Dal punto di vista stilistico l’aspetto che forse potrà balzare agli occhi del lettore è proprio l’apparente cambiamento di prospettiva della narrazione. Una prima parte in cui, come anticipato, le parole, raccolte in tempo reale, sembrano quelle del ragazzino ancora in attesa di “accogliere il seme del male”, a cavallo tra le ingenuità di un giovanissimo e la consapevolezza di uno squilibrio mentale nascente. L’ottica di un protagonista bambino, un procedere apparentemente lucido, ma lo scoppio di violenza a lungo covato svela che siamo in presenza di una sorta di “narrazione impossibile” che peraltro non è affatto sconosciuta alla letteratura contemporanea. Non siamo proprio dalle parti del flusso di coscienza, a volte prerogativa di narratori che non potrebbero proprio narrare – qualcuno potrà ricordare il celeberrimo racconto schnitzleriano di una probabile suicida – ma sicuramente nel romanzo di Bonazzi le differenziazioni note che riguardano la prospettiva della voce narrante, almeno di primo acchito, tendono a sfumare,
Successivamente all’avvenimento irrimediabile della “bocca chiusa”, ecco una seconda parte dove la terza persona, uno sguardo solo teoricamente più distaccato, incentiva lo straniamento già in atto; e quindi mostra il protagonista delirante, imprigionato nei suoi limiti invalicabili, dentro strutture lavorative e abitative che sanno molto di “istituzioni totali”, ormai perso nella sua follia, di fatto contagiato dal suo carnefice. È vero che la creatività dell’autore – lo conferma lo stesso Bonazzi intervistato all’indomani della pubblicazione di “A bocca chiusa” – al momento si è caratterizzata spesso dando gran rilievo a “l’incomunicabilità del contemporaneo”, nonché ai disastri di una “società iperconnessa e alienante al tempo stesso” (thrillernord.it), ma questo non ha voluto dire non mettere in risalto altri aspetti forse più accattivanti per il grande pubblico dei lettori. Bonazzi martella ripetutamente sul disagio e sulle distorsioni fisiche e mentali dei protagonisti e, nel contempo, con la maturazione del disagio mentale, rappresentato anche da sogni surreali e inquietanti, poi con la discesa nella totale alienazione, la narrazione si arricchisce alla fine di elementi noir, se non di una sorta di colpo di scena. Un epilogo senza alcun lieto fine (con quelle premesse non c’era da aspettarsi altrimenti), quasi a voler chiudere un cerchio: da abuso a abuso ed infine una sorta di vendetta per interposta persona o, come scoprirà il lettore, avendo presente l’identità della vittima, “quasi” interposta.
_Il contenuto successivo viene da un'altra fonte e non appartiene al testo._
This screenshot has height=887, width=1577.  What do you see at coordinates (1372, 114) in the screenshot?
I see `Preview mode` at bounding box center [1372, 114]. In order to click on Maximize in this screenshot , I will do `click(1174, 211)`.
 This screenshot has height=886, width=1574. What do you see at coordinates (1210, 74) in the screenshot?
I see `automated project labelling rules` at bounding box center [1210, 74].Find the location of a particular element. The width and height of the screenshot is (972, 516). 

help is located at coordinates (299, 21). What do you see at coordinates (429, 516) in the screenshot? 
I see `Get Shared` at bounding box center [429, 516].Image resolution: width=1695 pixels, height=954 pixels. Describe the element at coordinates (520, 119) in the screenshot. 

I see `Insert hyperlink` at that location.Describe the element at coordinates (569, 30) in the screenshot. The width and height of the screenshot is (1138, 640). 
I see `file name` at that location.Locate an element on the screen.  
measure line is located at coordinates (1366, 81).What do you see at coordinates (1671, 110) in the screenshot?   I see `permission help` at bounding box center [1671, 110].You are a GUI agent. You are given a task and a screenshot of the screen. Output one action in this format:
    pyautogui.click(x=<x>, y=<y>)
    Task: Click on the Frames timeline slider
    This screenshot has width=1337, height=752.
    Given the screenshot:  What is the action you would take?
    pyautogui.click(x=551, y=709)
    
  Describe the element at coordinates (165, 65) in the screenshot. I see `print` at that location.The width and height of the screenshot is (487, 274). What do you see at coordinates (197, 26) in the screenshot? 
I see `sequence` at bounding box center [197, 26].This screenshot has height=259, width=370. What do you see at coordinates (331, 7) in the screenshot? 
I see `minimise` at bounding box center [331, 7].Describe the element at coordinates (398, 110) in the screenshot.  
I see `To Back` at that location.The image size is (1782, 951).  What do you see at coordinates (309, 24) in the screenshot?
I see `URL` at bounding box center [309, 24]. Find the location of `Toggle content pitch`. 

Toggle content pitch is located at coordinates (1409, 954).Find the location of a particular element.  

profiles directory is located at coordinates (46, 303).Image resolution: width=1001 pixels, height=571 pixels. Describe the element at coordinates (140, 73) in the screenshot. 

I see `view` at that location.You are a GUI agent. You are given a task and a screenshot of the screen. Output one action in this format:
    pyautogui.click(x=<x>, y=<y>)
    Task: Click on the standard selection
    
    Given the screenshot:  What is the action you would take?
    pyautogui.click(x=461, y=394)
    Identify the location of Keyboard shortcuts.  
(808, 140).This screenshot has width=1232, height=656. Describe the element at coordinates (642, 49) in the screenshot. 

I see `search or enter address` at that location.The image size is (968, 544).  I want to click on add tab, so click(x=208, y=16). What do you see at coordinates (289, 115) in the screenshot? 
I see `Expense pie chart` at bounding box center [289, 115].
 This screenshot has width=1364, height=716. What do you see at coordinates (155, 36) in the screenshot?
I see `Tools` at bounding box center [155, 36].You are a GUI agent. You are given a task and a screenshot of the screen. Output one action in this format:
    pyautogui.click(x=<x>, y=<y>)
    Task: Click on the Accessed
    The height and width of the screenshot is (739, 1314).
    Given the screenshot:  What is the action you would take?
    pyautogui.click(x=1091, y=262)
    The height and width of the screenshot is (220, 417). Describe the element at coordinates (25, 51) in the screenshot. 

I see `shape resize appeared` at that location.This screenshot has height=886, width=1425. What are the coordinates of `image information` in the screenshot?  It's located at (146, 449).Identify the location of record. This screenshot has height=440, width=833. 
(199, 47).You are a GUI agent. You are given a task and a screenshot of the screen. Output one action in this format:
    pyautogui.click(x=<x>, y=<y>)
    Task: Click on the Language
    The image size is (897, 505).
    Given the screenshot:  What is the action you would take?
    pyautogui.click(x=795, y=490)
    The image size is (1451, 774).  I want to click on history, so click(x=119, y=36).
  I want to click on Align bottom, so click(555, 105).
Edizione esaminata e brevi note
Stefano Bonazzi, nasce a Ferrara nel 1983. Di professione webmaster e grafico pubblicitario, realizza composizioni e fotografie ispirate al mondo dell’arte surrealista. Le sue opere sono state esposte, oltre che in Italia, a Londra, Miami, Seul, Monaco. Il suo primo romanzo, A bocca chiusa, è stato pubblicato la prima volta nel 2014 da Newton Compton.
Stefano Bonazzi, A bocca chiusa, Fernandel, Ravenna 2019, pp. 256.